Effects of Mg 2+ on calcium accumulation by two fractions of sarcoplasmic reticulum from rabbit skeletal muscle

Abstract

Calcium accumulation by two fractions of sarcoplasmic reticulum presumably derived from longitudinal tubules (light vesicles) and terminal cisternae (heavy vesicles) was examined radiochemically in the presence of various free Mg 2+ concentrations. Both fractions of sarcoplasmic reticulum exhibited a Mg 2+-dependent increase in phosphate-supported calcium uptake velocity, though half-maximal velocity in heavy vesicles occurred at a much higher free Mg 2+ concentration than that in light vesicles (i.e., approx. 0.90 mM vs. approx. 0.02 mM Mg 2+). Calcium uptake velocity in light vesicles correlated with Ca 2+-dependent ATPase activity, suggesting that Mg 2+ stimulated the calcium pump. Calcium uptake velocity in heavy vesicles did not correlate with Ca 2+-dependent ATPase activity, although a Mg 2+-dependent increase in calcium influx was observed. Thus, Mg 2+ may increase the coupling of ATP hydrolysis to calcium transport in heavy vesicles. Analyses of calcium sequestration (in the absence of phosphate) showed a similar trend in that elevation of Mg 2+ from 0.07 to 5 mM stimulated calcium sequestration in heavy vesicles much more than in light vesicles. This difference between the two fractions of sarcoplasmic reticulum was not explained by phosphoenzyme (EP) level or distribution.

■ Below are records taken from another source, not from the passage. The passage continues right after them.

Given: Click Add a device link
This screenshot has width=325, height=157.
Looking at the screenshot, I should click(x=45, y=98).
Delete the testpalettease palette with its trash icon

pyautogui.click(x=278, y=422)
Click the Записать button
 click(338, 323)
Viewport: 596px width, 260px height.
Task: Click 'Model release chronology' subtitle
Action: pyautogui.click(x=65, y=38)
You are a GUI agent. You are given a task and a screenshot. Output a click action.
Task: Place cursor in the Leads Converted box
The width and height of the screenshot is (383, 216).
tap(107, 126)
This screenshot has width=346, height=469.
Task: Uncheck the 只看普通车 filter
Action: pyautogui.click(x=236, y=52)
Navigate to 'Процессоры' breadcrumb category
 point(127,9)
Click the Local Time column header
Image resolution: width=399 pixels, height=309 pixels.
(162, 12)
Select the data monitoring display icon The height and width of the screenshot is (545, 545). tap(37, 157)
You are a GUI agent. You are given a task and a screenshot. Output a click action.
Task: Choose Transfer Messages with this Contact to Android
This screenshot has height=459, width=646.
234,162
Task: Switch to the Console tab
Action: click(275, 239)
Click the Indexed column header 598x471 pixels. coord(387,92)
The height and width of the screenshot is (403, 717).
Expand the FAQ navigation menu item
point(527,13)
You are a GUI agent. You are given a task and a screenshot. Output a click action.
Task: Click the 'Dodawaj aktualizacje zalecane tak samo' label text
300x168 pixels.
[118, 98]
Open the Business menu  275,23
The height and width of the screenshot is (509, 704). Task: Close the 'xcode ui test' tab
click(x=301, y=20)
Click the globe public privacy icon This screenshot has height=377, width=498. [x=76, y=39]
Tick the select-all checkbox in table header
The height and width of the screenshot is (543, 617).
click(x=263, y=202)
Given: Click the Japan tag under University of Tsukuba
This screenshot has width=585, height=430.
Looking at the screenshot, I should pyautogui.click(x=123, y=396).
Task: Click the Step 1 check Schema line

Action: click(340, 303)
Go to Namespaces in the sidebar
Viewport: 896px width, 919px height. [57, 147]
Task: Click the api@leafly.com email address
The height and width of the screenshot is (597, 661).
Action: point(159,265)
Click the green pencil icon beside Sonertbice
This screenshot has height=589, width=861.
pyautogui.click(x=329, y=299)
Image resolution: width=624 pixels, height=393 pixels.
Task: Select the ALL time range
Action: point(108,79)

Analyses of calcium uptake, Ca 2+-dependent ATPase activity, and unidirectional calcium flux in the presence of approx. 0.4 mM Mg 2+ suggested that ruthenium red (0.5 μ M) can also increase the coupling of ATP hydrolysis to calcium transport in heavy vesicles, with no effect in light vesicles. These functional differences between light and heavy vesicles suggest that calcium transport in terminal cisternae is regulated differently from that in longitudinal tubules.